It was just the three of us after Mom and Dad both left. I was agitated that even Dad didn't even bother a look before he left.

" It's not your fault, Meera." Daniel was the first to say that.

" Ha.." I scoffed.

" I-it's reassuring but it's the truth. I'm at fault. It should have been me instead of Kush..." I wiped my tears as I began to walk away.

" Stop. Where are you going? I'm sure you're the first person Kush will want to see." I stopped when I heard that.

" I so wish that you vanish from the face of the Earth... "

" Really, Meera... You don't mean it."

" Oh! Yes. I so mean it... Goodbye."

That memory will haunt me forever. Kush will never want to see me. And I will never be able to face him again. I didn't answer.

Sometimes I wonder why does God listen to you at the time when he ought to just ignore you point blank.

I walked the entire corridor until I was at the far end. I went into the washroom and looked in the mirror.

What have I done?

I looked pathetic, my palms were still covered in patches of dry blood. I washed them. It felt hours until there was none left. My clothes were worn out and had blood too. The blood might wash away from me but what about my heart.

Replaying the event I broke down. I fell on my knees in the washroom and cried. Cried again for no one likes me. They despise me. Cried for what I did to Kush and how I sabotaged our relationship and his love. I cried until I couldn't.

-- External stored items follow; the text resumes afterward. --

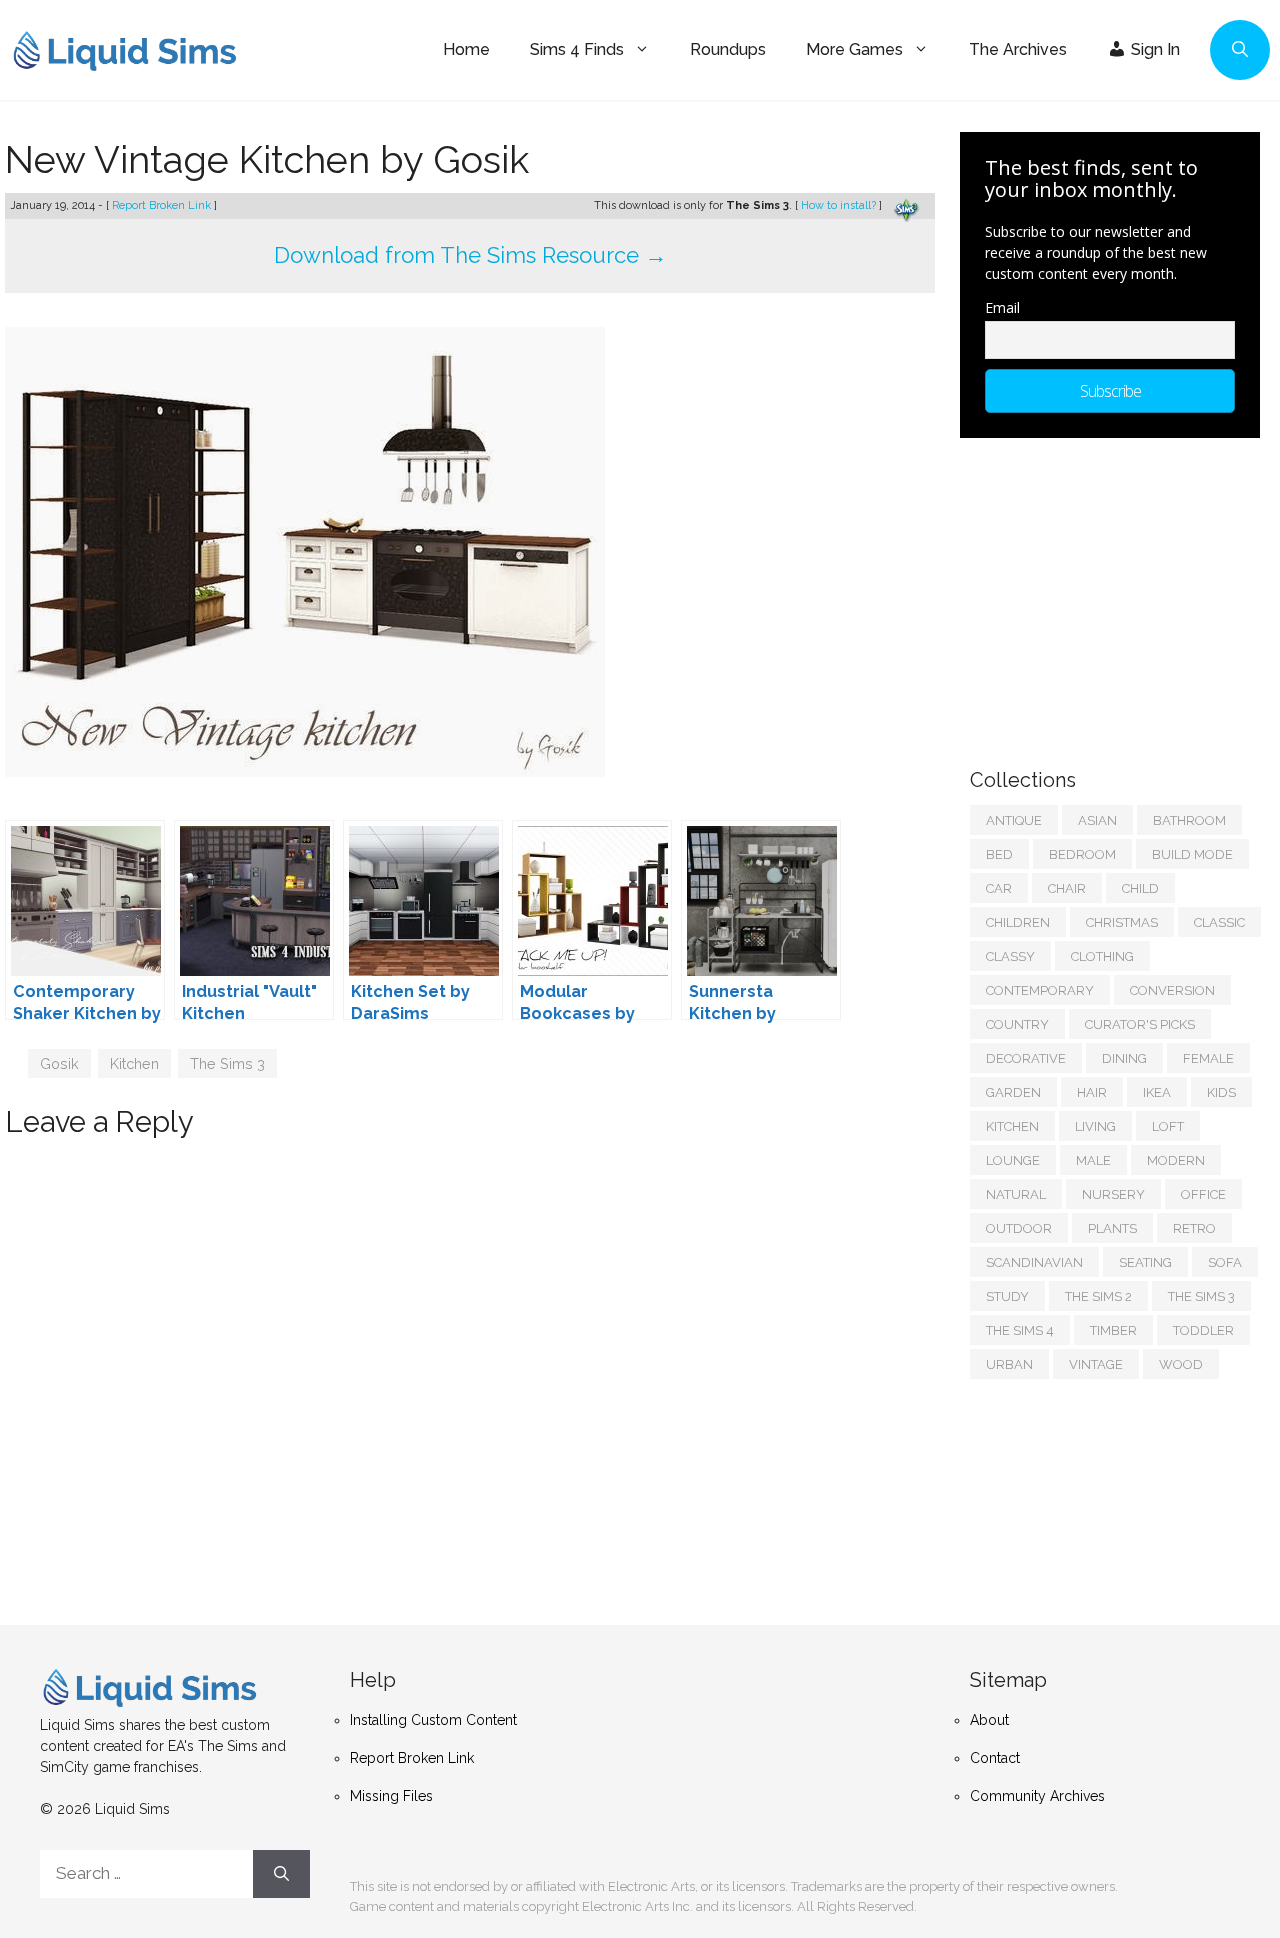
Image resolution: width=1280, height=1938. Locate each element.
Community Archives (1037, 1796)
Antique (1014, 820)
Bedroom (1082, 854)
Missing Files (391, 1796)
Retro (1194, 1228)
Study (1007, 1296)
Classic (1219, 922)
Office (1203, 1194)
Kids (1221, 1092)
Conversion (1172, 990)
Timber (1113, 1330)
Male (1093, 1160)
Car (999, 888)
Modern (1176, 1160)
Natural (1016, 1194)
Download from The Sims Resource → (470, 255)
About (989, 1720)
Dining (1124, 1058)
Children (1018, 922)
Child (1140, 888)
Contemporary (1040, 990)
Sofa (1225, 1262)
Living (1095, 1126)
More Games (854, 49)
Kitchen (134, 1063)
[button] (1240, 50)
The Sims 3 (227, 1063)
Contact (995, 1758)
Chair (1067, 888)
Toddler (1203, 1330)
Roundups (728, 49)
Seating (1145, 1262)
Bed (999, 854)
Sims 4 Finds (577, 49)
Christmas (1122, 922)
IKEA (1157, 1092)
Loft (1168, 1126)
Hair (1092, 1092)
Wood (1181, 1364)
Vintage (1096, 1364)
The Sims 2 (1098, 1296)
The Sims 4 (1020, 1330)
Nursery (1113, 1194)
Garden (1013, 1092)
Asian (1097, 820)
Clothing (1102, 956)
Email (1002, 307)
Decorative (1026, 1058)
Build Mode (1192, 854)
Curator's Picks (1140, 1024)
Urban (1009, 1364)
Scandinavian (1034, 1262)
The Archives (1018, 49)
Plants (1112, 1228)
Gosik (59, 1063)
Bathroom (1189, 820)
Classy (1010, 956)
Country (1017, 1024)
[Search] (281, 1874)
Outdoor (1019, 1228)
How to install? (840, 205)
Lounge (1013, 1160)
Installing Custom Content (433, 1720)
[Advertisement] (1120, 593)
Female (1208, 1058)
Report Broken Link (163, 205)
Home (466, 49)
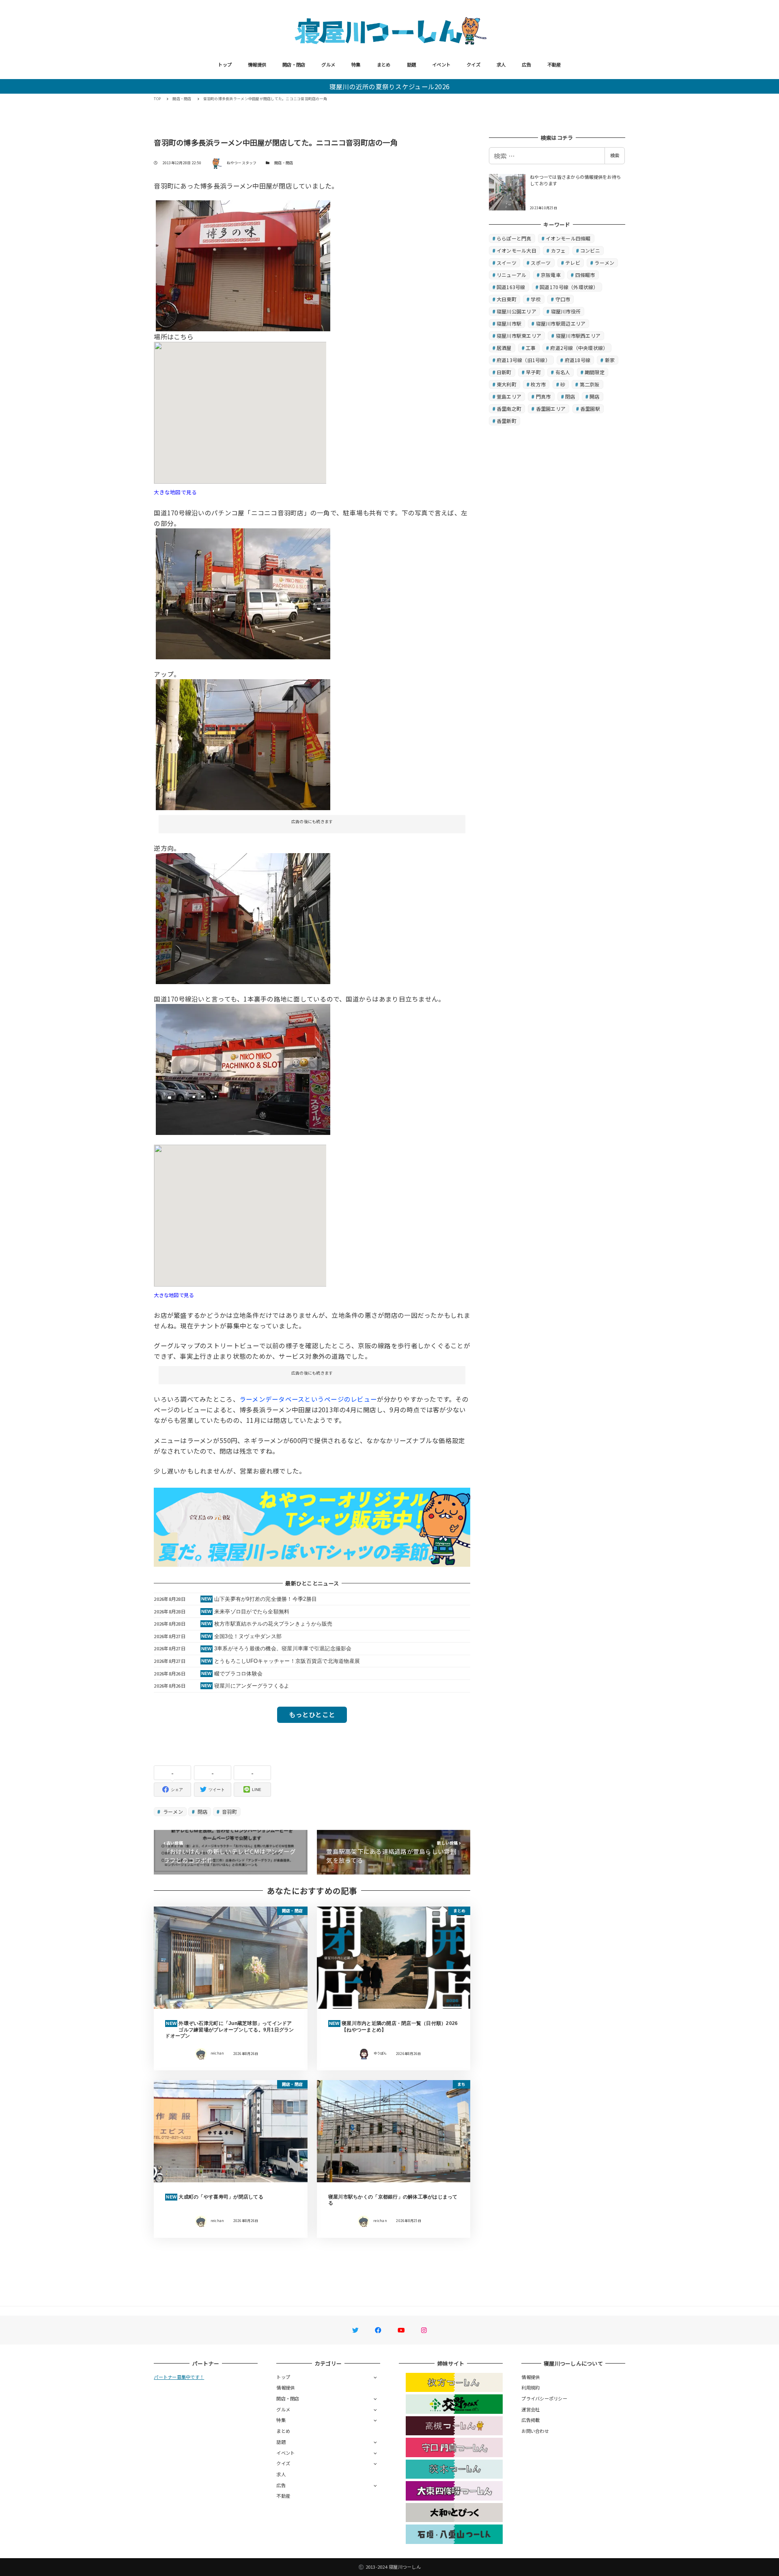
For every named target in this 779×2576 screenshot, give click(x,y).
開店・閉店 (293, 64)
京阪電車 (551, 274)
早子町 (533, 372)
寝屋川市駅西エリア (578, 335)
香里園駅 (590, 408)
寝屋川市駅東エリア (519, 335)
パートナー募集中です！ (179, 2377)
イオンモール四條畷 (568, 238)
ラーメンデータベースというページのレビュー (308, 1398)
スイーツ (506, 262)
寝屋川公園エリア (516, 311)
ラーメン (172, 1811)
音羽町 (229, 1811)
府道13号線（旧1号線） (523, 359)
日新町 (504, 372)
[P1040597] (243, 743)
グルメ (328, 64)
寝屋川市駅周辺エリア (561, 323)
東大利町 (506, 384)
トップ (225, 64)
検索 (614, 155)
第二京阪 (590, 384)
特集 (356, 64)
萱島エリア (509, 396)
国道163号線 (511, 286)
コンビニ (590, 250)
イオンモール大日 (516, 250)
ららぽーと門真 (514, 238)
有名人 (562, 372)
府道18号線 (578, 359)
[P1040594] (243, 592)
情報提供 (257, 64)
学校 (536, 299)
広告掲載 (530, 2420)
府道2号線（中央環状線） (579, 347)
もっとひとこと (312, 1714)
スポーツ (541, 262)
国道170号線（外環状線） (569, 286)
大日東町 (506, 299)
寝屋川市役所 (566, 311)
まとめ (384, 64)
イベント (441, 64)
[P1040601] (243, 1068)
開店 (595, 396)
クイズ (473, 64)
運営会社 (530, 2409)
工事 (531, 347)
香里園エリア (551, 408)
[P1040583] (243, 917)
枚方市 (538, 384)
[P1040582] (243, 264)
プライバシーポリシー (544, 2398)
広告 (526, 64)
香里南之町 (509, 408)
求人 (501, 64)
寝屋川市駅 (509, 323)
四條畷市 (585, 274)
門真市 (543, 396)
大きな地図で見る (175, 492)
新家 (610, 359)
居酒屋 (504, 347)
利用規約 (530, 2387)
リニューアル (512, 274)
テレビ (572, 262)
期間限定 (595, 372)
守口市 (562, 299)
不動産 (554, 64)
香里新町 (506, 420)
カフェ (558, 250)
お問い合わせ (535, 2431)
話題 (411, 64)
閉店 (202, 1811)
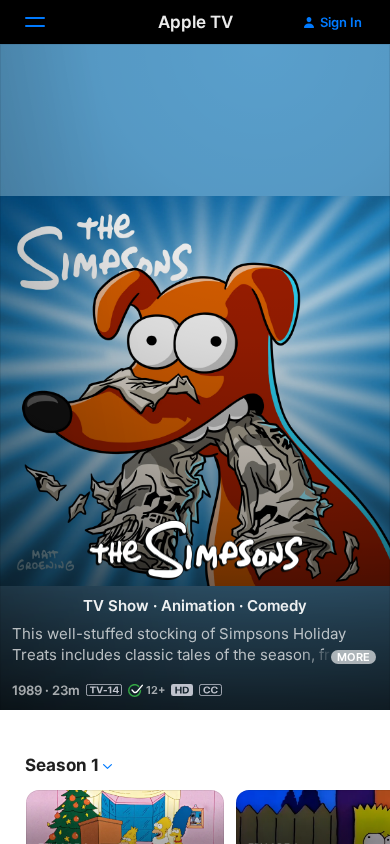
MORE (353, 657)
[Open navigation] (47, 22)
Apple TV (195, 22)
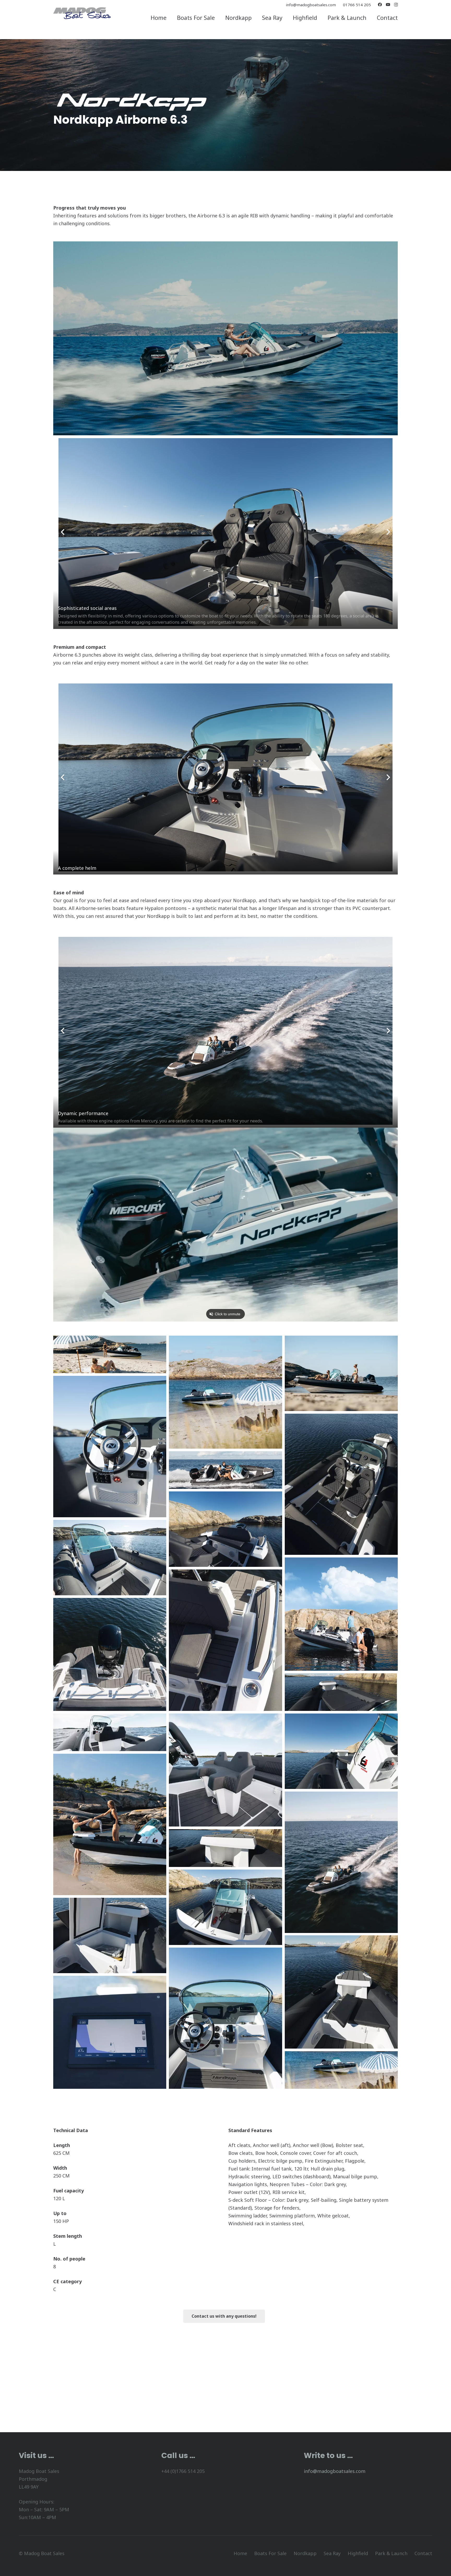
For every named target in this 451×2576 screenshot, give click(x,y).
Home (240, 2553)
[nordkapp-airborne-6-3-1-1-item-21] (341, 1992)
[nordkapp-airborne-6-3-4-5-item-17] (341, 1862)
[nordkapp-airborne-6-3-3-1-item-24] (341, 2070)
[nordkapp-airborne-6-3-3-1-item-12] (341, 1692)
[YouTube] (388, 5)
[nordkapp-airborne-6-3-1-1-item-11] (110, 1654)
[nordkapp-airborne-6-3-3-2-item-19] (225, 1907)
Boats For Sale (270, 2553)
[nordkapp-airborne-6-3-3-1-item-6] (225, 1470)
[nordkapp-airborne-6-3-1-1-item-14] (225, 1770)
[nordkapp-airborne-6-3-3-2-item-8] (110, 1558)
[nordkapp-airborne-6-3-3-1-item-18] (225, 1848)
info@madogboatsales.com (334, 2471)
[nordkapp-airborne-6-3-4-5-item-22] (110, 1447)
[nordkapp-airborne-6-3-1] (225, 1392)
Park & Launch (391, 2553)
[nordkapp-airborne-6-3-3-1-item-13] (110, 1732)
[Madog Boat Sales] (82, 13)
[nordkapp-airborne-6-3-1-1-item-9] (341, 1614)
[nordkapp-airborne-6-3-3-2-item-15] (341, 1751)
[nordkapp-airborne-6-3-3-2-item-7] (225, 1529)
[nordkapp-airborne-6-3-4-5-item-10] (225, 1640)
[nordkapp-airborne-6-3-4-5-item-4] (225, 2018)
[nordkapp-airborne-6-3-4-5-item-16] (110, 1824)
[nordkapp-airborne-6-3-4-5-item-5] (341, 1484)
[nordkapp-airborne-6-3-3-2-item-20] (110, 1935)
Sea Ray (332, 2553)
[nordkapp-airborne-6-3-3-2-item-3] (341, 1373)
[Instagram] (396, 5)
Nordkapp (305, 2553)
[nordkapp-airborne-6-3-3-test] (110, 1354)
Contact (423, 2553)
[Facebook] (380, 5)
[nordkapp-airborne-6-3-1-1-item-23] (110, 2032)
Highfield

I've been deserted to die. And Yes, no salvation to the rescue.

🌟🌟🌟

The bags were packed, just a couple of them. One a handbag and other a rucksack. Enough to carry notable items in my possessions. I felt like a hippie, a homeless gipsy.
My passport was in the right side of the back pocket of my jeans. I checked out from the small motel I was living in for the last two weeks. It was 2:30 a.m.

I had a 4:45 a.m flight to catch, an hour in hand before I need to check-in.

I was right outside the hospital where Kush was admitted. The cold, moonless night was reflecting my feelings. I put my rucksack against the visitors' desk. The lobby was deserted except the receptionist who was half asleep. I meandered my way to Kush's private room like a thief, careful not to bump into anyone I don't want to.

Fortunately, all seemed tired and perhaps went to the hotel to rest, the hallway was desolate and cold. I peeped in through the tiny translucent glass window. I saw Kush sleeping. I sneaked in. I had to have a supposedly last look at him. I can't leave without that.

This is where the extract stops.